Model successfully converted to HuggingFace format. Now let's test the model with a local inference script.

## 7. Local Inference Testing

Test the converted model with a simple inference script to verify it works correctly.

### Inference Script:
- Loads the HuggingFace model and tokenizer
- Uses `bfloat16` precision for efficiency
- Generates up to 50 new tokens
- Tests with a science question about photosynthesis

This step validates that the model conversion was successful before deployment.

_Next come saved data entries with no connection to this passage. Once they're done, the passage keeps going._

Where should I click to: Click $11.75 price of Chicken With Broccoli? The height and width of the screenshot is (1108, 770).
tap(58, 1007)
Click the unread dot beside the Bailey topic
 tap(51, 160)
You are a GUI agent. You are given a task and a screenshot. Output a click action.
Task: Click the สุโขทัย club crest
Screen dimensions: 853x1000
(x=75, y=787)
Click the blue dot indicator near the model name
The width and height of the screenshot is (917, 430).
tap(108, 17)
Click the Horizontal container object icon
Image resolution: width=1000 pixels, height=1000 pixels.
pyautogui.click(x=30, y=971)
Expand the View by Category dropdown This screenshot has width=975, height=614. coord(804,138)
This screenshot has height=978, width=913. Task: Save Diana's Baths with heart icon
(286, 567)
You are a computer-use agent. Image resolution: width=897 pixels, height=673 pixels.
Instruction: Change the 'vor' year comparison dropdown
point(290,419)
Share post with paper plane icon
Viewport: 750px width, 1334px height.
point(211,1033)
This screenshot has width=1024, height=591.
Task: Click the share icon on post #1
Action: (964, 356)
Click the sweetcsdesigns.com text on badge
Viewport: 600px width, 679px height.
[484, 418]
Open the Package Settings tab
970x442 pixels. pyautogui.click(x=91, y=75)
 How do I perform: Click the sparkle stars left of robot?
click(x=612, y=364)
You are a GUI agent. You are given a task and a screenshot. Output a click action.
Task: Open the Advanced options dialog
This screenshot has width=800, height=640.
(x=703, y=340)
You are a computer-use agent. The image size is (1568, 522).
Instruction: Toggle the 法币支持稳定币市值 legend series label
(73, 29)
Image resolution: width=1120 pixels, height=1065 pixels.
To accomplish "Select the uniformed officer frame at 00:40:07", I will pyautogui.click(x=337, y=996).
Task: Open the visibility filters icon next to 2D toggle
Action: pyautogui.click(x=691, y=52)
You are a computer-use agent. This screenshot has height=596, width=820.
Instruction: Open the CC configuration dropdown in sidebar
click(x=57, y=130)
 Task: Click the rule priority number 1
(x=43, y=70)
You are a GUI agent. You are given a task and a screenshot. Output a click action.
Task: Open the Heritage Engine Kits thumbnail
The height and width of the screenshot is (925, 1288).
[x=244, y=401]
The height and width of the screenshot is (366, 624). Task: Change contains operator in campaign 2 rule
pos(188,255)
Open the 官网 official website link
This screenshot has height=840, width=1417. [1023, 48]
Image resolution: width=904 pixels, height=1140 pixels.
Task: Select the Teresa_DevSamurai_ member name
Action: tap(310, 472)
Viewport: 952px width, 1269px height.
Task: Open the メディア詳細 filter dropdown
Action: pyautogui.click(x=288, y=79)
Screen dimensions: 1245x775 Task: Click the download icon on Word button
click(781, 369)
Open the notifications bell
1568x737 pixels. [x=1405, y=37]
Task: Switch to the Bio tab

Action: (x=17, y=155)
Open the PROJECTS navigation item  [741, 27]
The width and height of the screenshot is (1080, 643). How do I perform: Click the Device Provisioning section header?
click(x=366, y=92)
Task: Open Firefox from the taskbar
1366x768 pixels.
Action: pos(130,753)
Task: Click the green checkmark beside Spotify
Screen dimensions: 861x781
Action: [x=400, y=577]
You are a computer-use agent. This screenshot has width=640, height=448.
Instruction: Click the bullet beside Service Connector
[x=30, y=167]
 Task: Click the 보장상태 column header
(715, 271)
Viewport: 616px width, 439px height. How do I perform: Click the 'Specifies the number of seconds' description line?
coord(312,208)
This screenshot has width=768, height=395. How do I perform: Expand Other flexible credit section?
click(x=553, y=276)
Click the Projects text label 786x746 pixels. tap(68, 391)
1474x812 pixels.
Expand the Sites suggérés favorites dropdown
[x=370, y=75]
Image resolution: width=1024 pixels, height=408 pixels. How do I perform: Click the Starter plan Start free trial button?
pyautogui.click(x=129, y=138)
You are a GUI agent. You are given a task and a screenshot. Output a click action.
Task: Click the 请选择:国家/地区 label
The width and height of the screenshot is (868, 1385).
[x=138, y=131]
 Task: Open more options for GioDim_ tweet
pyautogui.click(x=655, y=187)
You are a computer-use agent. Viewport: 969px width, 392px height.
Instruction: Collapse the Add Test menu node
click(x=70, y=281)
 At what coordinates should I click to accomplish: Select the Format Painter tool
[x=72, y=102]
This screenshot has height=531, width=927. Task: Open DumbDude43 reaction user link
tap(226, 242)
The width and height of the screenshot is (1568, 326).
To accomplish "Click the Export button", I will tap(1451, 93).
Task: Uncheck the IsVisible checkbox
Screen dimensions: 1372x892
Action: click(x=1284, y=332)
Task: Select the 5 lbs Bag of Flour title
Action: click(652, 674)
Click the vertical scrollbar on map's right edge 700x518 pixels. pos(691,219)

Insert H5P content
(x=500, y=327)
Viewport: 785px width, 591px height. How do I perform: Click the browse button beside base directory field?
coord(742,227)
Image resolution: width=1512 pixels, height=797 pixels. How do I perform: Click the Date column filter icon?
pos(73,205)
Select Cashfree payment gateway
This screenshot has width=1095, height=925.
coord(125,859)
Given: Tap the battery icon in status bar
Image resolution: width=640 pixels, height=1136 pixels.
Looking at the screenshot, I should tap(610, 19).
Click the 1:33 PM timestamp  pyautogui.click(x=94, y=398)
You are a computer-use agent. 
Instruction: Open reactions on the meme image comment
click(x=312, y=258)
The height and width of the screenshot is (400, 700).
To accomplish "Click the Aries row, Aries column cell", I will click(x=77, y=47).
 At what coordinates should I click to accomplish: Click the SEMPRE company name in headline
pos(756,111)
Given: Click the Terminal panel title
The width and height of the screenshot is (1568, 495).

### Inference Script Created

The `inference.py` script has been written. Execute it in the next cell to verify the model works correctly.

In [None]:
%%writefile inference.py
from transformers import AutoTokenizer, AutoModelForCausalLM
import torch

hf_path = "./results/dpo/step_10/hf/"

tokenizer = AutoTokenizer.from_pretrained(hf_path)
model = AutoModelForCausalLM.from_pretrained(hf_path, torch_dtype=torch.bfloat16)
model.eval()

prompt = "How does photosynthesis work in plants?"
inputs = tokenizer(prompt, return_tensors="pt")
out = model.generate(**inputs, max_new_tokens=50)
print(tokenizer.decode(out[0], skip_special_tokens=True))


### Local Inference Test Complete

The model generated output successfully. Now let's convert to SafeTensors format for better security and performance.

In [None]:
container = "nemo-rl"
!docker exec {container} bash -c "source /opt/nemo_rl_venv/bin/activate && python inference.py"

In [None]:
%%writefile convert.py
from transformers import AutoModelForCausalLM, AutoTokenizer

src = "./results/dpo/step_10/hf"
dst = "./results/dpo/step_10/hf_st"

model = AutoModelForCausalLM.from_pretrained(src)
model.save_pretrained(dst, safe_serialization=True)

tok = AutoTokenizer.from_pretrained(src)
tok.save_pretrained(dst)

print("Saved to:", dst)


## 8. Convert to SafeTensors Format

Convert the HuggingFace model to use SafeTensors serialization for improved security and performance.

### SafeTensors Benefits:
- **Security**: Prevents arbitrary code execution vulnerabilities
- **Performance**: Faster loading times with zero-copy deserialization
- **Reliability**: Better error handling and validation
- **Compatibility**: Works with all major ML frameworks

The converted model is saved to `./results/dpo/step_10/hf_st` (st = safe tensors).


### SafeTensors Script Created

The `convert.py` script has been written. Execute it in the next cell to convert the model.

In [None]:
container = "nemo-rl"
!docker exec {container} bash -c "source /opt/nemo_rl_venv/bin/activate && python convert.py"

### SafeTensors Conversion Complete

Model successfully converted to SafeTensors format at `./results/dpo/step_10/hf_st`. Ready for NIM deployment.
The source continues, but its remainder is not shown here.